Tier-one suppliers also arguably have altered options. Verizon, which had largely halted FTTH deployments because of the business model, now sees different returns as a result of fiber deployment to support its 5G small cell deployments. One byproduct is a denser optical transport network that can change the incremental cost to provide FTTH.
But market share or installed base can change in other ways directly related to that denser fiber transport footprint. In some cases, 5G fixed wireless can allow Verizon to gain share without full FTTH. If the issue is “bandwidth to the home” or “gigabit to the home,” then 5G fixed wireless might work, irrespective of the platform.
AT&T has been deleveraging, and is the telco with the most room to upgrade its access networks to FTTH.
Lumen Technologies, on the other hand, recently divested itself of about half its total consumer access lines, to concentrate on its denser metro areas.
It might seem paradoxical that perceptions of return from FTTH investment are higher than once was the case when three mass market services--each with high adoption--were possible with FTTH. With the decline of voice and linear video entertainment revenues, the fixed network business case for consumer services largely rests on internet access.
Logically that should create a worse business case, as revenue mostly must come from a single lead application. But other parts of the revenue and cost model also are changing. Third party sources of funding sometimes are more lucrative (either from joint builds or bigger government subsidies).
Divesting linear video reduces revenue, but also cost. Harvesting voice while concentrating on internet service provider operations might in some cases lead to lower operating costs.
Also, though telcos failed to halt the slide in broadband market share over the last two decades, the growing need for more-symmetrical bandwidth now offers telcos a possible marketplace advantage over cable operators.
Also, telcos increasingly are building models that rely on broadband for nearly all the financial return from a new FTTH build, based on steadily-improving efficiencies. Telcos with 5G backhaul networks now can leverage those other fiber transport investments to support consumer home broadband investments.
Expectations about installed base share also help the new payback models. Where telcos once might have held only 30 percent share of the installed base, they now can reasonably expect to eventually take 50 percent share of the installed base, which changes the financial return.

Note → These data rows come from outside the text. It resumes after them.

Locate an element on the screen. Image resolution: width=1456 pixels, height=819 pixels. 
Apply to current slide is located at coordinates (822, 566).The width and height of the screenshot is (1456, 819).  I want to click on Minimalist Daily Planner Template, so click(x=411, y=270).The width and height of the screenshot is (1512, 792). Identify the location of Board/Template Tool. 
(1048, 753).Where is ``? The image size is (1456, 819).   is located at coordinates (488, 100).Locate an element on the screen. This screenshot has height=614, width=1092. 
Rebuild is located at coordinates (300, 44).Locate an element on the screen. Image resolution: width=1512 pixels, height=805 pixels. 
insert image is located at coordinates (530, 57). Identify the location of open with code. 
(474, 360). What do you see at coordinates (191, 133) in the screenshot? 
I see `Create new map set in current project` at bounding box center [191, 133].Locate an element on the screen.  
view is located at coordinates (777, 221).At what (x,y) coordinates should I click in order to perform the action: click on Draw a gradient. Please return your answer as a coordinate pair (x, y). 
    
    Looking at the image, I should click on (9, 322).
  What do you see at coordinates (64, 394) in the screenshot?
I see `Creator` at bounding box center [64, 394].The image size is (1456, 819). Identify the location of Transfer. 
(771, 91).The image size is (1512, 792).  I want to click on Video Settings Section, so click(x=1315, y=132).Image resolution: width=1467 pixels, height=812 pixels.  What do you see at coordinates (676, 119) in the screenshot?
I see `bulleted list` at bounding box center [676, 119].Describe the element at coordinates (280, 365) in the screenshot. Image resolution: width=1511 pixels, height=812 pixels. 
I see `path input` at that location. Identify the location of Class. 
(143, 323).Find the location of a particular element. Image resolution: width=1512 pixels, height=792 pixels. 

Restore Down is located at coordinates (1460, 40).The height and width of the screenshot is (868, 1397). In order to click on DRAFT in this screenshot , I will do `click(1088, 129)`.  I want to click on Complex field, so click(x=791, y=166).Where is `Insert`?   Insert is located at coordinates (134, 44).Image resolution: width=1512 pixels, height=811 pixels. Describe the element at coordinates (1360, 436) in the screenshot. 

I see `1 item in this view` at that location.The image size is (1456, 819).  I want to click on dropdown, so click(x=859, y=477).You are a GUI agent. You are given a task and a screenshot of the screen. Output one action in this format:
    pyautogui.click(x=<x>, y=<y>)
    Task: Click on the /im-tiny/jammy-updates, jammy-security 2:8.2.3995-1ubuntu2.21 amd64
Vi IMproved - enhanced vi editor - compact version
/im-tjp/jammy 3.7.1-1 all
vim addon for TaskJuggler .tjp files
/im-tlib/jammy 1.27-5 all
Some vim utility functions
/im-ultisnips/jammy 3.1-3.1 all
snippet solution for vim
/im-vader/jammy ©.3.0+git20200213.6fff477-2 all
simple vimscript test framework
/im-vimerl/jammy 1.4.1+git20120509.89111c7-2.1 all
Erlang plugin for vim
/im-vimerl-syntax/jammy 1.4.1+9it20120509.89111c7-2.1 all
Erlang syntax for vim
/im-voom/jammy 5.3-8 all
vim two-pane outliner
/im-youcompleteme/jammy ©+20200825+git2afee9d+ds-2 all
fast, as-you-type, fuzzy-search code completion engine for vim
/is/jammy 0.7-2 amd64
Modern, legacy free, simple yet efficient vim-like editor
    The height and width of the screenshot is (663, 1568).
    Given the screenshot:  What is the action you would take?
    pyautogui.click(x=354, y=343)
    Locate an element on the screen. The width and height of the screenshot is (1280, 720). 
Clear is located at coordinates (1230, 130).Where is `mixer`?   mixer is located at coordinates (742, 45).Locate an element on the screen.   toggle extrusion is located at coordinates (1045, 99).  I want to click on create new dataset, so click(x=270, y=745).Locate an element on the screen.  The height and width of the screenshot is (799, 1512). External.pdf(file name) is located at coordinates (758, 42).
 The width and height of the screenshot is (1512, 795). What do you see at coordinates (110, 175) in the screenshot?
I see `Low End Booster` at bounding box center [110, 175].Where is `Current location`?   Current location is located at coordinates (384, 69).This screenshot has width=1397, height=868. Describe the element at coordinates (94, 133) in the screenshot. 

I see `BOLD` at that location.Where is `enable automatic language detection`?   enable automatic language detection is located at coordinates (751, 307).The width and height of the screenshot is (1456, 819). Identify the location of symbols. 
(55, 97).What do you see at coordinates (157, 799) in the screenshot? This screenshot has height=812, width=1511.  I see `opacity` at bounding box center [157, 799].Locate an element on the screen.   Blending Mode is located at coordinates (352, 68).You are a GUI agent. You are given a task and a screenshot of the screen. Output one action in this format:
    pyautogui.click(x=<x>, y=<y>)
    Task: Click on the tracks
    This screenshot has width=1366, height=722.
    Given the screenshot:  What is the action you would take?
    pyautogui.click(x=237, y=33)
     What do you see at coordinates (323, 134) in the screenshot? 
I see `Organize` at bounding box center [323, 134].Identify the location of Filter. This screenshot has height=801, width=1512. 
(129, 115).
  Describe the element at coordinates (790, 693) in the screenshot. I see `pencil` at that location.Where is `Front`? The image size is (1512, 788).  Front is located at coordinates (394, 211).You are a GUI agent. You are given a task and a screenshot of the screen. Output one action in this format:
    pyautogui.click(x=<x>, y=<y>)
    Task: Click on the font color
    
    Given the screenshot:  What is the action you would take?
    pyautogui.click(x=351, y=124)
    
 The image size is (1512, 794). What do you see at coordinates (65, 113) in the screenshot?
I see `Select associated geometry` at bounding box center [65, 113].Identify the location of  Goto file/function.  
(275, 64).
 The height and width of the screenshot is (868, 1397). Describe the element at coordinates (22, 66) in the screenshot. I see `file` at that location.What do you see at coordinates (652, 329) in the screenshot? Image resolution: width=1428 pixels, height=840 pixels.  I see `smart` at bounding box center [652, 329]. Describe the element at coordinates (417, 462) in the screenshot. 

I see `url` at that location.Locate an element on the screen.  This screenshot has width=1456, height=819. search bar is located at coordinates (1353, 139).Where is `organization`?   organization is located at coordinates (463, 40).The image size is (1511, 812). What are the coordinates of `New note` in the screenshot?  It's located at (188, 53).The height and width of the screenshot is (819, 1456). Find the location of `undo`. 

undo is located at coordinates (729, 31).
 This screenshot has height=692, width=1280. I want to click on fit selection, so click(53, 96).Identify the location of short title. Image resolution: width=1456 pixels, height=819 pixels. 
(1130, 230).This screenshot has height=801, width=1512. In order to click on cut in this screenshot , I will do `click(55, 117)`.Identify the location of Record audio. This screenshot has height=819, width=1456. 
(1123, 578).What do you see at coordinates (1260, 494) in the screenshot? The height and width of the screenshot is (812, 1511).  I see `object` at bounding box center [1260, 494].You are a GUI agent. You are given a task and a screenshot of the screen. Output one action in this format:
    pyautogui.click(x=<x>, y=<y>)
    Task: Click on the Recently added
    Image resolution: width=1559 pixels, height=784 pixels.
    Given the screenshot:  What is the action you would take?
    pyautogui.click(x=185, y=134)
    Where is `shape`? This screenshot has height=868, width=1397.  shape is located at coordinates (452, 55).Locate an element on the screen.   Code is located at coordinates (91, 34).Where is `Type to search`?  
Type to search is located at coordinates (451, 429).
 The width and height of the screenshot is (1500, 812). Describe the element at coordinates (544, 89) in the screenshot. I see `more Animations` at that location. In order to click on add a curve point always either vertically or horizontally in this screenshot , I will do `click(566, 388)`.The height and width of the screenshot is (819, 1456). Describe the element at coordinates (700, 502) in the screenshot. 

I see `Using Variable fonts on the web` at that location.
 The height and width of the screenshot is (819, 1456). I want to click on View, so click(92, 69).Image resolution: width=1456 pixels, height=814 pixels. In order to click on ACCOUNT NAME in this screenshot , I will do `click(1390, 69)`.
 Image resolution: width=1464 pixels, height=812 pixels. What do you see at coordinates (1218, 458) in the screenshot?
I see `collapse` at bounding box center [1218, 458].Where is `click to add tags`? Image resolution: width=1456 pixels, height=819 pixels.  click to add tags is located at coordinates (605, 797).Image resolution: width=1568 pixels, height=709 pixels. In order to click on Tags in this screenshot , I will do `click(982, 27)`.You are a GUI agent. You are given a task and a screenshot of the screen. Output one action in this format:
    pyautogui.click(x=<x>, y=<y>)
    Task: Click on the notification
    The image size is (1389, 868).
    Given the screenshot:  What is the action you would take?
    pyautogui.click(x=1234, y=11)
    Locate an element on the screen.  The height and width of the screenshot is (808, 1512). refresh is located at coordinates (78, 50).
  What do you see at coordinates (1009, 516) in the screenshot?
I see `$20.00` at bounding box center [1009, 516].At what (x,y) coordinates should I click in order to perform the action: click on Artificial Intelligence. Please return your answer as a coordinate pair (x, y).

Up to this point the U.S. FTTH footprint has been rather modest. All together, telco FTTH probably today passes only about 29 percent of U.S. homes. That percentage will grow closer to half of all U.S. homes over the next five years or so.
That still leaves telcos with a problem: they wil be able to sell FTTH-based gigabit services to only half of U.S. homes. What to do about the rest is the logic behind 5G fixed wireless.
In 2021, for example, Comcast, the biggest U.S. cable operator, faced an FTTH competitor in less than 30 percent of its footprint. That obviously limits the amount of total share loss Comcast is exposed to, as cable trounces digital subscriber line platforms in performance. DSL simply is not competitive with cable modem service.
Then there are the strategic issues. Absent the upgrades to FTTH, can a fixed network service provider reasonably expect to remain in business? Increasingly, the answer is “no.” To the extent that internet access is the paramount driver of fixed network revenue, then FTTH either is installed or the telco faces bankruptcy.
The argument then is not so much “we will make more money” as it is “we get to stay in business.”